Scan each line of the records for the word "avatar" and extract the ones that have it.

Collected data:
____

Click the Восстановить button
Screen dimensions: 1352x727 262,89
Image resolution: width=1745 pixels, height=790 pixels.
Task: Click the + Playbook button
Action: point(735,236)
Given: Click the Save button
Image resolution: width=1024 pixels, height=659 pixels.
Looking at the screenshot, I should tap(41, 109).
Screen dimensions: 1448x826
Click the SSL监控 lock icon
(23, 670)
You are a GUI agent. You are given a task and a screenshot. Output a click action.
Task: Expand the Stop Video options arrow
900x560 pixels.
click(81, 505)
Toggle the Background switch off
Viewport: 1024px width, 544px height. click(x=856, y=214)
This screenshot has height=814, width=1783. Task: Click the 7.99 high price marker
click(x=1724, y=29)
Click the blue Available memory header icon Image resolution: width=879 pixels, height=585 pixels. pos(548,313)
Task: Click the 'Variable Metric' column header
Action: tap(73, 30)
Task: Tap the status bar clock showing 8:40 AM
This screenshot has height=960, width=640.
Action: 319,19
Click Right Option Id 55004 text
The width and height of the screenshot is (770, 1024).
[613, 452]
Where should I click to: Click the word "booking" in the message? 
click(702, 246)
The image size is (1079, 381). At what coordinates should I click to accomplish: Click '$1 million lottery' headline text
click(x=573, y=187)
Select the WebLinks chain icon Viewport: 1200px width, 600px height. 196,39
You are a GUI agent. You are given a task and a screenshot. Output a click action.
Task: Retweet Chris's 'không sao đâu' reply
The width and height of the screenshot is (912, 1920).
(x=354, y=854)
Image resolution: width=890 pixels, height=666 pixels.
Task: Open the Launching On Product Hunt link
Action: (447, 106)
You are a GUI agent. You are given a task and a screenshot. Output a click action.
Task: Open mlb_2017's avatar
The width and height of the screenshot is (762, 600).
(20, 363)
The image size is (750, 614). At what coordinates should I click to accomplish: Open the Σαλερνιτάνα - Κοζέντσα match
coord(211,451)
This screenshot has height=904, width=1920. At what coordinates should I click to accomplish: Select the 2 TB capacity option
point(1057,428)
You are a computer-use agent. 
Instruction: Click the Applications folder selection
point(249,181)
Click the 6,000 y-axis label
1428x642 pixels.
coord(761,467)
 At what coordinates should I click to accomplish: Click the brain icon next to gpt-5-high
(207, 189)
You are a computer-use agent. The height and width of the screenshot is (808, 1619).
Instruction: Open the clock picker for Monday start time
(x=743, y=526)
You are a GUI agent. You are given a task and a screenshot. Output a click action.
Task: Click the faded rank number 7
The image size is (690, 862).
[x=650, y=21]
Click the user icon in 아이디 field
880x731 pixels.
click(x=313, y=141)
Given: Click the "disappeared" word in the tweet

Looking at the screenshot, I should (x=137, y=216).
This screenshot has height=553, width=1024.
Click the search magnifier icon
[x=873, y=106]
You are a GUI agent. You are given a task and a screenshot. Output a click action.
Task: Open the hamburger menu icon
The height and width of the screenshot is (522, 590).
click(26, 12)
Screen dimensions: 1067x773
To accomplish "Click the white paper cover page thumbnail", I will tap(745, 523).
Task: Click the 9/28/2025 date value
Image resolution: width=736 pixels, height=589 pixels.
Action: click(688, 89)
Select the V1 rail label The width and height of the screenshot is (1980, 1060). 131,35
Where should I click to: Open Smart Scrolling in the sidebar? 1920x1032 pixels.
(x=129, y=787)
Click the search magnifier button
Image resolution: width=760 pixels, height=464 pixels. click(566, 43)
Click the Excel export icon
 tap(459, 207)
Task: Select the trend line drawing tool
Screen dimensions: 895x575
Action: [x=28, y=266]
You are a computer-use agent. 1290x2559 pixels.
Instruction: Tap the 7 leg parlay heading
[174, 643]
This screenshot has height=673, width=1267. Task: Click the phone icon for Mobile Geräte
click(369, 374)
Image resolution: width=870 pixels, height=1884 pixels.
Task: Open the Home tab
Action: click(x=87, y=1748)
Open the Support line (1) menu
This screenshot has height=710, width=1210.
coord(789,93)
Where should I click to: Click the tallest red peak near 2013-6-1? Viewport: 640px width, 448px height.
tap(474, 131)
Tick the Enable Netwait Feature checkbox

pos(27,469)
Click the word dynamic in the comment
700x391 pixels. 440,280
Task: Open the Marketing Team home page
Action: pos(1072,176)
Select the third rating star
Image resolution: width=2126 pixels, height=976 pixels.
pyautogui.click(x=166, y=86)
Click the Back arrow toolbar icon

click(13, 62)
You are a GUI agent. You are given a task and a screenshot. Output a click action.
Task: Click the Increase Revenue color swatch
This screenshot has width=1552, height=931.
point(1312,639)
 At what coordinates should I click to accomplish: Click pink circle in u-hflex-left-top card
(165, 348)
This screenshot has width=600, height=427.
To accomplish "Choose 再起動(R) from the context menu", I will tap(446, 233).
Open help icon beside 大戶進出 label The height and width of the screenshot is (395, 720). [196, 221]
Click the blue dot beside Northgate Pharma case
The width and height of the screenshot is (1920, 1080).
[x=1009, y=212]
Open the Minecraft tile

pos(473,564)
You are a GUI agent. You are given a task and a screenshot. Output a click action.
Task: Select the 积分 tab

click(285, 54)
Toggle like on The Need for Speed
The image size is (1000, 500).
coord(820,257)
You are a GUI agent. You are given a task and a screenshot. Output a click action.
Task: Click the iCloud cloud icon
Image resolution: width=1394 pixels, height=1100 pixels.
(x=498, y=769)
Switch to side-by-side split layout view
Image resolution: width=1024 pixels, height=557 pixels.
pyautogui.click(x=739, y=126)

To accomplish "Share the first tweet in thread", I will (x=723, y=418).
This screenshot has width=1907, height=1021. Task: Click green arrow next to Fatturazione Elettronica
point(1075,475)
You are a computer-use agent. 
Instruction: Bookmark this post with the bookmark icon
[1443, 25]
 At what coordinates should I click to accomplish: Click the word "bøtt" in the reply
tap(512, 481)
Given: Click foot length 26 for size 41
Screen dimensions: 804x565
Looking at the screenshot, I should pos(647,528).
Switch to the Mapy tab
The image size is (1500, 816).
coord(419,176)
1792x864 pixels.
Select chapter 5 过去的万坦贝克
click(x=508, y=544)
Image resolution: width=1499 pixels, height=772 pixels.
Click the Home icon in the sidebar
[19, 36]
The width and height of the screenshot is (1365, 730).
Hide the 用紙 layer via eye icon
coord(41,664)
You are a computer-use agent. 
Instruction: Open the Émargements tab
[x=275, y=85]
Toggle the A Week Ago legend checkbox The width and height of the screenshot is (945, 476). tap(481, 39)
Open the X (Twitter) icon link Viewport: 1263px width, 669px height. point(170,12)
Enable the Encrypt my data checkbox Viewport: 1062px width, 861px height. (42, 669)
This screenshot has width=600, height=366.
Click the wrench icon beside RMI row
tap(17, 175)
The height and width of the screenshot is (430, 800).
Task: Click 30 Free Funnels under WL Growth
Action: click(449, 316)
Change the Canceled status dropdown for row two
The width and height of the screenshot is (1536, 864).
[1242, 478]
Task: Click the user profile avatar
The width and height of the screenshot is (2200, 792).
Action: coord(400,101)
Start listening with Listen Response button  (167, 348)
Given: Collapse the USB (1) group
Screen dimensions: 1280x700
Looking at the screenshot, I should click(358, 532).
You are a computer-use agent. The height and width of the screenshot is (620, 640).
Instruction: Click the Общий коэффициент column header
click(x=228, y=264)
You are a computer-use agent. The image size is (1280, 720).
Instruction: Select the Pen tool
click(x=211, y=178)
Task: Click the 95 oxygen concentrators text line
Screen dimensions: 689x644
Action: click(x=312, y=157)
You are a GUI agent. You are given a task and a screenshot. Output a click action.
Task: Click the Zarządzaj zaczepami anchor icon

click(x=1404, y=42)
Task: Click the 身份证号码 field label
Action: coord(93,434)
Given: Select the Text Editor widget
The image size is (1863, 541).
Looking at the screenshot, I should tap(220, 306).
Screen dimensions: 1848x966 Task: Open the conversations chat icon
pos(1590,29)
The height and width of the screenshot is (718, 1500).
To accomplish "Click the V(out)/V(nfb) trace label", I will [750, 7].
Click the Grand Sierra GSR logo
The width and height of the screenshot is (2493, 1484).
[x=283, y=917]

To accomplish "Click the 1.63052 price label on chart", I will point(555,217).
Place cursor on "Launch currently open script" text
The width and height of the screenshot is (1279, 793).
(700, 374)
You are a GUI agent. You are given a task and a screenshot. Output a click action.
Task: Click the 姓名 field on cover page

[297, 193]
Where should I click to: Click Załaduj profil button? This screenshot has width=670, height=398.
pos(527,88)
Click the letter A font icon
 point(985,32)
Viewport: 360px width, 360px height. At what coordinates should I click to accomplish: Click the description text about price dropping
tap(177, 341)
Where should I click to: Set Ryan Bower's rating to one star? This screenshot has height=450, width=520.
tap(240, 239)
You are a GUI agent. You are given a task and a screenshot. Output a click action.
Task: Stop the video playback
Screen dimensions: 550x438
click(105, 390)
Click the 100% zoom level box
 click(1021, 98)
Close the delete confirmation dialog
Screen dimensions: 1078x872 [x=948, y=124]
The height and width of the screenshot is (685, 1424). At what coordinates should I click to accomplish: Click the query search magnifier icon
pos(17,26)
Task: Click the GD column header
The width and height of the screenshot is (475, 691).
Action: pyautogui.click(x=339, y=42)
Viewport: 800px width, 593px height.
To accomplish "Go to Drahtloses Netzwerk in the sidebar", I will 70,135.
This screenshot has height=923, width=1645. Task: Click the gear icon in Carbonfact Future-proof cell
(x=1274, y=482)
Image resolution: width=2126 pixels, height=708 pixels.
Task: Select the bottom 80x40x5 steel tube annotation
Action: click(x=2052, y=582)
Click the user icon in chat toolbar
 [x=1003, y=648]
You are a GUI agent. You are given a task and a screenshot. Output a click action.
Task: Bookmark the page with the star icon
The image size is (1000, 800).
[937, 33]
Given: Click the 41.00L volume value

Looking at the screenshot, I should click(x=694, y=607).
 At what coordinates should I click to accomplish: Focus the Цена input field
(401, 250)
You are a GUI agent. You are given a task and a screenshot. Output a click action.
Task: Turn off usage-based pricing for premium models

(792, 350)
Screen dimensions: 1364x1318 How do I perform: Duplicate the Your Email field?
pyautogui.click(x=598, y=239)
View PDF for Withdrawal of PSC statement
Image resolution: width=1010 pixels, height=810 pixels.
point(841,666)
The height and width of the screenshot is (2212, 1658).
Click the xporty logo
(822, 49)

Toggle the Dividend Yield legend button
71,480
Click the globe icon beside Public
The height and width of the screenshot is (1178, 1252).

____

## EXERCISE RESPONSE
Task: Open mlb_2017's avatar
Task: Click the user profile avatar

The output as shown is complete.